"attempt to use an ARM instruction on a Thumb-only processor" building for thumbv7em-none-eabi

jonas-schievink commented 5 years ago

I've been trying to get ring working on thumb targets, and hit this error when running cargo build --target thumbv7em-none-eabi:

(...many similar lines...)
/home/jonas/dev/ring/target/thumbv7em-none-eabi/debug/build/ring-7d11fc9ee76feeac/out/ghashv8-armx-linux32.S:236: Error: attempt to use an ARM instruction on a Thumb-only processor -- `vrev64.8 q0,q0'
/home/jonas/dev/ring/target/thumbv7em-none-eabi/debug/build/ring-7d11fc9ee76feeac/out/ghashv8-armx-linux32.S:238: Error: attempt to use an ARM instruction on a Thumb-only processor -- `vext.8 q0,q0,q0,#8'
/home/jonas/dev/ring/target/thumbv7em-none-eabi/debug/build/ring-7d11fc9ee76feeac/out/ghashv8-armx-linux32.S:239: Error: attempt to use an ARM instruction on a Thumb-only processor -- `vst1.64 {q0},[r0]'
/home/jonas/dev/ring/target/thumbv7em-none-eabi/debug/build/ring-7d11fc9ee76feeac/out/ghashv8-armx-linux32.S:241: Error: attempt to use an ARM instruction on a Thumb-only processor -- `vldmia sp!,{d8,d9,d10,d11,d12,d13,d14,d15}'
/home/jonas/dev/ring/target/thumbv7em-none-eabi/debug/build/ring-7d11fc9ee76feeac/out/ghashv8-armx-linux32.S:242: Error: attempt to use an ARM instruction on a Thumb-only processor -- `bx lr'
thread 'main' panicked at 'execution failed', build.rs:657:9
note: Run with `RUST_BACKTRACE=1` environment variable to display a backtrace.

This could be due to the build script not detecting the architecture correctly, because as far as I can tell BoringSSL should work on thumb targets.

briansmith commented 5 years ago

cargo build --target thumbv7em-none-eabi:

What if you use cross to build for that target?

If you can't use cross then please share a script that installs all the necessary dependencies on Ubuntu.

jonas-schievink commented 5 years ago

cross isn't needed, the libcore for this target is built and distributed by Rust. You just need to run rustup target add thumbv7em-none-eabi.

briansmith commented 5 years ago

But, did you see if it works when cross is used? I think cross sets $CC and similar variables automatically in a way that avoids most problems. So, if it works in cross then we'd just need to figure out what cross does.
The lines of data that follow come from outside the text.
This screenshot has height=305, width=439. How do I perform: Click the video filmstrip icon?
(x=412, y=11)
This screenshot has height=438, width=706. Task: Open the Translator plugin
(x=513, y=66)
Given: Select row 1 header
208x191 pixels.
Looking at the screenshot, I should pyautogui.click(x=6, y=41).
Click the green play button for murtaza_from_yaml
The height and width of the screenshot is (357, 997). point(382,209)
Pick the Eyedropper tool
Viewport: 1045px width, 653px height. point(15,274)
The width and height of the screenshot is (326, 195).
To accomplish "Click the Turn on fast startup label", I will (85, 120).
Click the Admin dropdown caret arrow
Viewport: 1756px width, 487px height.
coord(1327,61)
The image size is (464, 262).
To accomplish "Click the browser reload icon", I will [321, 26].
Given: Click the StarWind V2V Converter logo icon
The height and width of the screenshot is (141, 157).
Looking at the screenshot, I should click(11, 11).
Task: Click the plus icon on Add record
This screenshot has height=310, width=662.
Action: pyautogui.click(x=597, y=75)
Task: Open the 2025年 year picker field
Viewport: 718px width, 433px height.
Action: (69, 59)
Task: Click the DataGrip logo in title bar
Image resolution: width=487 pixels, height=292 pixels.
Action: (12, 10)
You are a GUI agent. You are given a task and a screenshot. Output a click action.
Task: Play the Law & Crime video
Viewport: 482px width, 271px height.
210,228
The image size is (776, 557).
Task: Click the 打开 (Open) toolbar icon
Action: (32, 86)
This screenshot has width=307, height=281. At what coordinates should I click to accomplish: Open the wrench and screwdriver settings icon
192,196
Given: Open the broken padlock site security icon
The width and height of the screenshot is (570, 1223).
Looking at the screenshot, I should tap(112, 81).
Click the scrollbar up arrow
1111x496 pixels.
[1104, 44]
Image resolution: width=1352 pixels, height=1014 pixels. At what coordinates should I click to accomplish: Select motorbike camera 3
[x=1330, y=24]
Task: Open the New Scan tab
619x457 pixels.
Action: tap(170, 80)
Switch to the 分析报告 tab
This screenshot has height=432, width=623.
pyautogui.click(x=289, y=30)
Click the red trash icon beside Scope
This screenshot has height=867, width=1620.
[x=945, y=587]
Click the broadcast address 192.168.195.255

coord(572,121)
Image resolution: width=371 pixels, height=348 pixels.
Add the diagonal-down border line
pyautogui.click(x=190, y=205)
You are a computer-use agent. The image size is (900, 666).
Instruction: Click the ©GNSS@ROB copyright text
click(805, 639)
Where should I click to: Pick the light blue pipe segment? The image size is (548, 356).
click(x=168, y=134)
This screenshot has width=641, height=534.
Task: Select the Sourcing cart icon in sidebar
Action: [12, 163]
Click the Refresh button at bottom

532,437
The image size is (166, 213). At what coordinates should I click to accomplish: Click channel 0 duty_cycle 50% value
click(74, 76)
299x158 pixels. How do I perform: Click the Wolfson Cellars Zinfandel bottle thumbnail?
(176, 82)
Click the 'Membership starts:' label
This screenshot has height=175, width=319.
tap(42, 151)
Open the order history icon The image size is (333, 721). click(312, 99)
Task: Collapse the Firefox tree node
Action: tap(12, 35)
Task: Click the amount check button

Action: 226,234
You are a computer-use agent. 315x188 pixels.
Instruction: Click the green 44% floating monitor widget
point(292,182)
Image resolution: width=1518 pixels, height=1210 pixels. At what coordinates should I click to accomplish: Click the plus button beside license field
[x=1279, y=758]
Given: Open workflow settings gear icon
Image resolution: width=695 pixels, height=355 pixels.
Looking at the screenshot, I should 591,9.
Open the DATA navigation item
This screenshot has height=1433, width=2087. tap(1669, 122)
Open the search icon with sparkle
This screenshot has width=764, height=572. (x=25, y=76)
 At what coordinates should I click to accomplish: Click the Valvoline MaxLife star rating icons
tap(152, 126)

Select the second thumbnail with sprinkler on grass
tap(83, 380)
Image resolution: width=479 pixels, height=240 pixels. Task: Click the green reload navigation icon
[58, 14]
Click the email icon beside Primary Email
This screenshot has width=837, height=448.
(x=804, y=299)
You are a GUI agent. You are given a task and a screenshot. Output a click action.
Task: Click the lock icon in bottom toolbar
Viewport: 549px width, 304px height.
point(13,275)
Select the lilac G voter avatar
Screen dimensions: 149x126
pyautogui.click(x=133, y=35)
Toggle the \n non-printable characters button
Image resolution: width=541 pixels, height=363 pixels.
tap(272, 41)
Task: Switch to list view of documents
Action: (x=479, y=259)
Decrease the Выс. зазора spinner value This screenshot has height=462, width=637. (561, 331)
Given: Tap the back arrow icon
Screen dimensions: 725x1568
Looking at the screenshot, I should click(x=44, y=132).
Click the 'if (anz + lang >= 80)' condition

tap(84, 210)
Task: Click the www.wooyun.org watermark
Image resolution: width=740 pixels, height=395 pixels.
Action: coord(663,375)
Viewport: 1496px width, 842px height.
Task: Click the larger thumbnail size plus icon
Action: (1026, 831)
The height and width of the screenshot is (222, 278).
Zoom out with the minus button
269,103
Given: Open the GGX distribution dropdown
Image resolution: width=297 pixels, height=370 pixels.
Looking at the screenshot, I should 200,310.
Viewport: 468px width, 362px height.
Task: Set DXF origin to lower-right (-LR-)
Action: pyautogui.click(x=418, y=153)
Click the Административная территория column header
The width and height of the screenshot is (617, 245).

jonas-schievink commented 5 years ago

cross fails with the same error

JJJollyjim commented 5 years ago

I've been attempting to work through this (for the target thumbv7em-none-eabihf). I'm not sure if I've actually found a solution or not: I've run into a few other issues along the way:

The crate will only compile as no_std if the target is a unix or redox
A preprocessor issue which I resolved by using ARM's toolchain binaries rather than my disto's
Lots of files refer to libc::c_int and friends, which aren't present (the libc crate is empty on this family of targets...). I believe the standard approach here is to use https://github.com/japaric/cty?

JJJollyjim commented 5 years ago

There are also issues where cpu.rs's arm::Feature doesn't compile if you aren't in a hardcoded list of operating systems, and (understandably) there is no fill_impl for random number generation...

In any case it seems like support for bare-metal thumb targets might be trickier than just fixing the assembly issue...

briansmith commented 5 years ago

The crate will only compile as no_std if the target is a unix or redox

More generally, the crate won't build as no_std for any platform for which it is missing a CSPRNG adapter, as discussed in https://github.com/briansmith/ring/issues/744. If/when the ring::rand implementation for a particular platform is added, if that implementation doesn't depend on libstd, the std dependency for that platform will be removed. This will be clearer when #789 is fixed.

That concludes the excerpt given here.